At SIGGRAPH this year in LA, I was really impressed by a presentation that Mach Kobayashi (currently at Google) gave at the PIXAR Renderman User’s Group. It involved how to render 360 panorama stills for viewing in VR. He pointed out that the naive approach of placing two panorama cameras side by side would break as you looked away from the plane the cameras were in because the views would cross. The stereo version of a broken clock being right twice a day.


He had a great solution involving ray-tracing the pictures from the tangent vectors of a cylinder, where the cylinder width is the inter-pupillary distance. And it works great:


But I was left wondering “what happens if you look up or down?” The answer must involve a sphere. So I gave myself a little project: ray-trace from a sphere to get the stereo result from every angle.

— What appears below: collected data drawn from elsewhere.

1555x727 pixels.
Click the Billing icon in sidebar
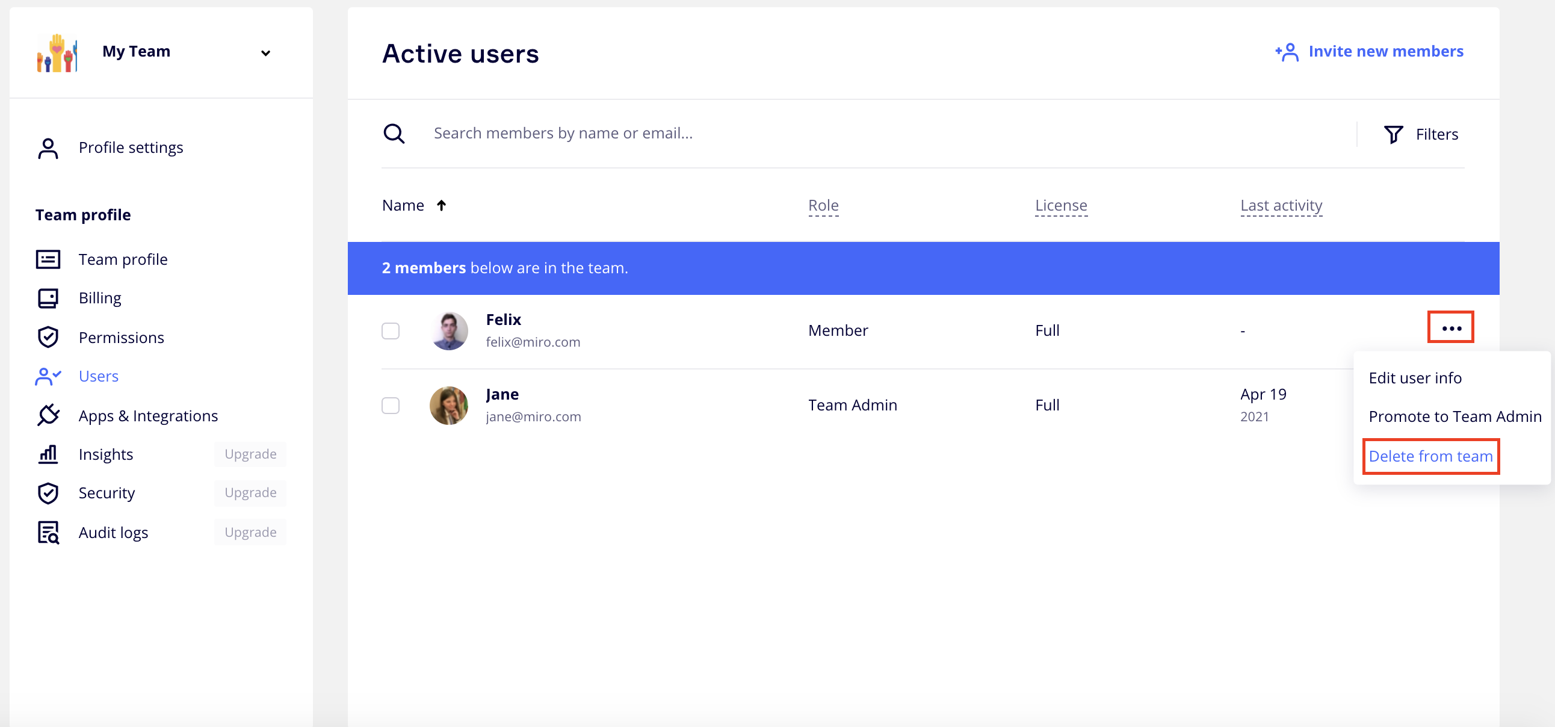pyautogui.click(x=48, y=298)
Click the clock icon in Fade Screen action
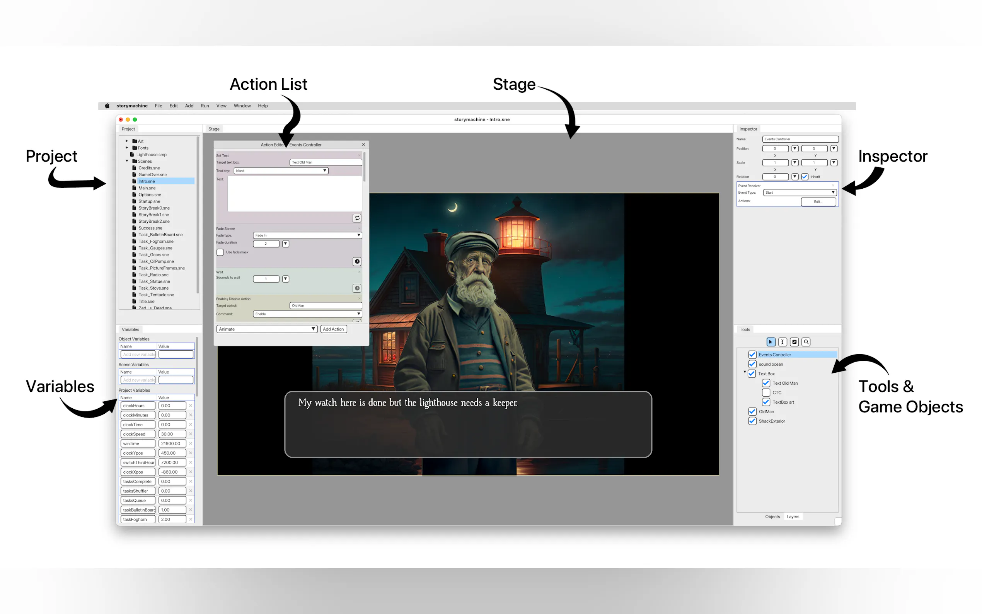Screen dimensions: 982x614 357,262

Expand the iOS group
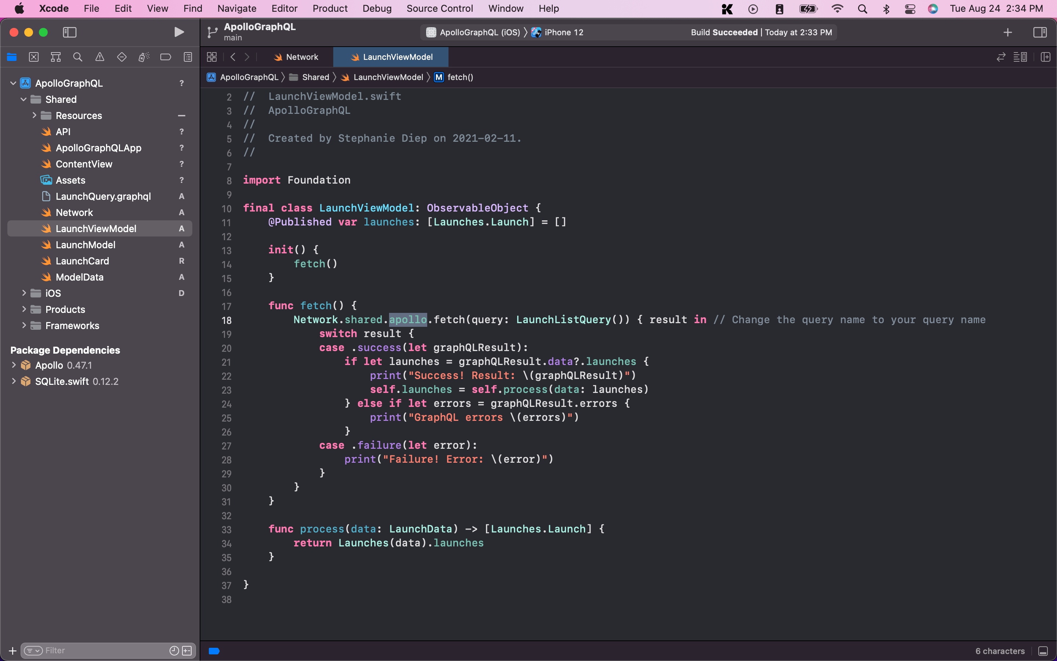click(24, 293)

And it almost works – like 98% works.

The basic idea is to extend a basic spherical panorama camera by adding an offset to the ray origin position without adjusting the viewing direction. The image is rendered, one pixel at a time by sweeping the “camera” horizontally in “u” and vertically in “v”. Like traveling the Earth by stepping a little to the east and snapping a one pixel picture of the sky all the way around, and then taking a step North, taking a single pixel picture and repeating. Luckily the computer is faster and the 3d scene database remains still for the shutter.


Camera assembly scans around a sphere in u and v

I have some more work to do – like trying to integrate animating live “hero” elements in with the static stereo background to see if it still holds up to the eye, but this will do for now. Here’s a link to a test that’s made for vieing in Cardboard: http://scottmsinger.com/vrar/sphcam/  The icky pinching at the top of the sky is from an attractive but non spherical sky and cloud texture.

Side by side
right eye from spherical projection stereo camera

Experimenting with particles, volumes, refractive and reflective surfaces is next. It’s promising, but tricky – the amount of filtering and pixel sampling is going to take some dialing in.

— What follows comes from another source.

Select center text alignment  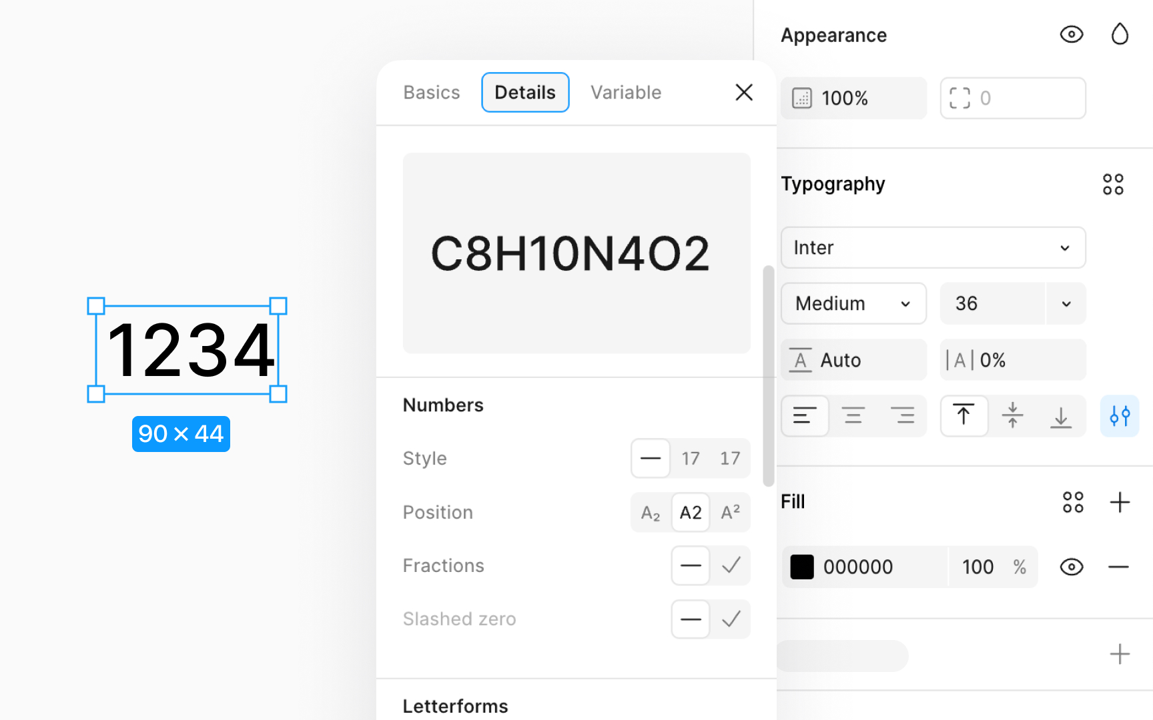click(854, 415)
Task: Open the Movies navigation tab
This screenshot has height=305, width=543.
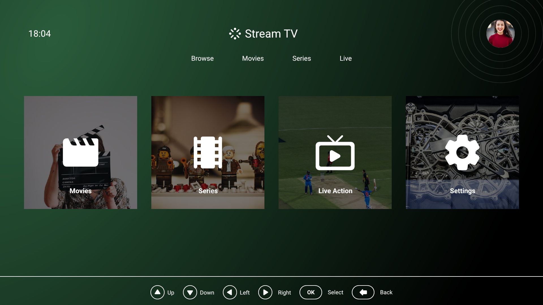Action: point(253,58)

But there’s a problem. And it’s the same problem that map makers have when they try to flatten the globe into a single plane – you end up getting a mismatch of sampling distances and densities toward the poles. In my renders this results in a little “S” shaped warping as cameras are pointing too far up or down. The results are still pretty cool, and maybe good enough for many applications, but far from perfect. The other issue is that it means that just as many samples circle the sphere at the poles as at the equator, and whether you want to look at it as too much information in some places or not enough in the others – the fact is that it’s not a very efficient use of rendering resources.

So I’m working on another approach that uses geodesic spheres to derive sample points, and rotating the sphere points without rotating the normals. Oh there will be problems with that too I’m sure. But this is when I get to fall back on my MFA in painting at let all my higher math colleagues solve the problems I make for them.